Los sonidos que atraviesan la obra invitan
a ese juego de la sinestesia en el que mientras leemos escuchamos, por ejemplo,
el centro de la capital con todos sus ruidos que lo transforman en una caja de
resonancias y de notas con algarabía; a éstos se le agregan los estrépitos de
la guerra: disparos, cañonazos, vidrios rotos, el crujir de las calles al
sentir el peso de los tanques que no respetan los semáforos, súplicas de
magistrados rogando por sus vidas, gritos y voces que vienen del otro lado del
humo acompañados por el sonido del fuego
que consume todo lo tangible e intangible de nuestra historia jurídica;
recuerdos que retumban en aquellas mentes prisioneras del azar y que en cada
instante vuelven al presente al abrir la boca y evitar explotar por dentro
debido a las ondas expansivas de los rockets.

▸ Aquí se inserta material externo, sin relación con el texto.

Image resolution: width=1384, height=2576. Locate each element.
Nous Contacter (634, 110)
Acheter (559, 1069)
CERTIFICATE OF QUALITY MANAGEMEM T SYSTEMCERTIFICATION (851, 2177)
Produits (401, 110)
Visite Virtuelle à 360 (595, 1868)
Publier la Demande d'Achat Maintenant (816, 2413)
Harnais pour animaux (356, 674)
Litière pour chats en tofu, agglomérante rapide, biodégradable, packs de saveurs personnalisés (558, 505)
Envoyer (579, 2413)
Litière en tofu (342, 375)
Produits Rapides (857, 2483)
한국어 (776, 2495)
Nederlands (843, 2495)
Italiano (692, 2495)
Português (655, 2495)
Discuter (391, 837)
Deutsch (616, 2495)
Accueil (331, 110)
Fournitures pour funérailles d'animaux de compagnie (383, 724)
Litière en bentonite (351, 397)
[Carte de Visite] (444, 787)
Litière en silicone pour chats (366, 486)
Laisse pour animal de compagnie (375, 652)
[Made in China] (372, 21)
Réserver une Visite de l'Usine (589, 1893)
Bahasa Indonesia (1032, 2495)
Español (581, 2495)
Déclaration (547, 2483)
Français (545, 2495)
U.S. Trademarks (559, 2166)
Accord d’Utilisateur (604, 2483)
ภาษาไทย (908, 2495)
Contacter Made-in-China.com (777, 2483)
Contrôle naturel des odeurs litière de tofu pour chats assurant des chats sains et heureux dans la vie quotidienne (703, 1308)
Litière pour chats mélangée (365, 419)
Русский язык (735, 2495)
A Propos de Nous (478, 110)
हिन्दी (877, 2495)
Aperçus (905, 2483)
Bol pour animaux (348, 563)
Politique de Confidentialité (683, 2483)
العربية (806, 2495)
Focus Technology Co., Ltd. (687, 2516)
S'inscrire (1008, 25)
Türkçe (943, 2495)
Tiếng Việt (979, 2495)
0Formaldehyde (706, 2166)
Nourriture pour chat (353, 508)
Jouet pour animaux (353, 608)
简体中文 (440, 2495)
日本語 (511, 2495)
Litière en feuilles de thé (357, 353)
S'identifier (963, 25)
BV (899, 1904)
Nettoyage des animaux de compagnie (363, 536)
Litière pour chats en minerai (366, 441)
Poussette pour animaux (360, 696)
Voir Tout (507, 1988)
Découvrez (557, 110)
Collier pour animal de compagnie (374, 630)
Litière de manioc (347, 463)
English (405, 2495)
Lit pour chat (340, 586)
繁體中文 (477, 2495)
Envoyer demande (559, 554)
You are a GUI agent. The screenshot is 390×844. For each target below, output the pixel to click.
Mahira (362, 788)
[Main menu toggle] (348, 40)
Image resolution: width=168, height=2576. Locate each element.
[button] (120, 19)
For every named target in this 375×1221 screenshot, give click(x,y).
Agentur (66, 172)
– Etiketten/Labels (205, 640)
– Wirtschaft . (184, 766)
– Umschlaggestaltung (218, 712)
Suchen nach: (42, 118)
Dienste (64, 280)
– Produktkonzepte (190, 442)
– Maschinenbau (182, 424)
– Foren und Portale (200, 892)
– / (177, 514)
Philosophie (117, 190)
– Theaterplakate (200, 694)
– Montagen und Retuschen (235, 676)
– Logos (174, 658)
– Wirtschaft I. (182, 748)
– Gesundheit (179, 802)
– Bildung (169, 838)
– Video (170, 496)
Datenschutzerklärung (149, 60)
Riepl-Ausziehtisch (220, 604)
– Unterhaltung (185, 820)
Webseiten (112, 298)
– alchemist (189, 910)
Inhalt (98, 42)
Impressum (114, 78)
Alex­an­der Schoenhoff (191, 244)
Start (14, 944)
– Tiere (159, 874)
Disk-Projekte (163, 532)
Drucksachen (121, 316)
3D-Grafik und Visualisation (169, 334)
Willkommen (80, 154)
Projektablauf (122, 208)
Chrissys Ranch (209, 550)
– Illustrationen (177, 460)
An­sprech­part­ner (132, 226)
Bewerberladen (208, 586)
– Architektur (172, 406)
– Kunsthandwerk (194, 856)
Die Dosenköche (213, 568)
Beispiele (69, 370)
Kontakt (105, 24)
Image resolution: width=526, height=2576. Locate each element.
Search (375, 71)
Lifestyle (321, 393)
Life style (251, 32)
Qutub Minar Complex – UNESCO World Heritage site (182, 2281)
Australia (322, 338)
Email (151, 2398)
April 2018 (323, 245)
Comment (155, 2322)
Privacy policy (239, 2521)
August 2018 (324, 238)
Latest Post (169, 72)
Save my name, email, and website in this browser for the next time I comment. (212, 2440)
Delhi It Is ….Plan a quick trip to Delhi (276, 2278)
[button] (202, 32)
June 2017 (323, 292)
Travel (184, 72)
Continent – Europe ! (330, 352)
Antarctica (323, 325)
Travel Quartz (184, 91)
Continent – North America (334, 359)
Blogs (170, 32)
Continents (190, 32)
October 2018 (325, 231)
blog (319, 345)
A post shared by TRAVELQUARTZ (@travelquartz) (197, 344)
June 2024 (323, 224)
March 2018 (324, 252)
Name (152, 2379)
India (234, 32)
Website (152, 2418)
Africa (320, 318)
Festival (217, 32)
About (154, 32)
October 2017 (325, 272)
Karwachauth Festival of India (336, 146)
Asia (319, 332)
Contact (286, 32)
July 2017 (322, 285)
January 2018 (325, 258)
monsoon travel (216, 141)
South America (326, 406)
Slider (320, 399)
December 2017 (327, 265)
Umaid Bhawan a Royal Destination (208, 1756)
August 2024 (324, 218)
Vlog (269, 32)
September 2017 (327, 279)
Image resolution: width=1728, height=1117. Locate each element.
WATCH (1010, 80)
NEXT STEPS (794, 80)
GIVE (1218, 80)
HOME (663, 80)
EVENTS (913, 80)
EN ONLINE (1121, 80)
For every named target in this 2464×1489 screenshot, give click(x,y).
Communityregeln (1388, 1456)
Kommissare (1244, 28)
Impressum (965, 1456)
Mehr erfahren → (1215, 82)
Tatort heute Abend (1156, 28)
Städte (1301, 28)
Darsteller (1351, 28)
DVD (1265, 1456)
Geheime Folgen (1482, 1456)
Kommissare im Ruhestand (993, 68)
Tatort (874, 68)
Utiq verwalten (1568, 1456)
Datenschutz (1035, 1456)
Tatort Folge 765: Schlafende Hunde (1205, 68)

De igual forma, la naturaleza cuece en sus
entrañas los argumentos de autoridad que
envía a los hombres para que de cuando en vez su arrogancia divina sea
vapuleada “la naturaleza es eso: una fuerza que se desata para disponer a su
antojo de nosotros, y luego regresa a su impasible rutina de milenios”. La obra
describe la erupción del volcán y la ulterior avalancha con lo que serían los
sonidos de la banda sonora del apocalipsis: la lluvia que hace más oscura la
noche, edificios de hielo derretidos –junto al material que regurgitó la montaña,
más el que usurpa a su paso– se encaminan a Armero guiados por el Río
Lagunilla.
La familia Devia es el hilo conductor de
los acontecimientos. Pero no solo de la toma del Palacio y la tragedia de
Armero. Sino de la historia de desarraigo de la violencia en los campos
colombianos, de padres arrebatados a sus hijos por una bala o una amante, de
redes de prostitución masculina y amores por conveniencia, de vuelos producidos
por el hash que alteran la sintaxis
de las palabras, de geografías insulares griegas, de tácticas de un gigoló, de
gente que se busca y no se encuentra, de yuxtaposición de hechos en aquel
noviembre que solo produjeron caos y que buenas dosis de deportes y
entretenimiento desembocaron en el leimotiv
de Colombia: “no ha pasado nada”.
Esta novela trepidante de voces que se
superponen, se complementan, se anulan y se confunden, es un eslabón que ayuda
a entender a esa Colombia paradójica, tantas veces imposible, caótica y
contradictoria. En la que de tanto luchar y buscar alternativas de solución, la
respuesta llega como una epifanía desde la novela:
“ –¿Qué pasó?
–Sólo nos queda la ironía, Guillermo, – dice Eduardo, con desaliento.”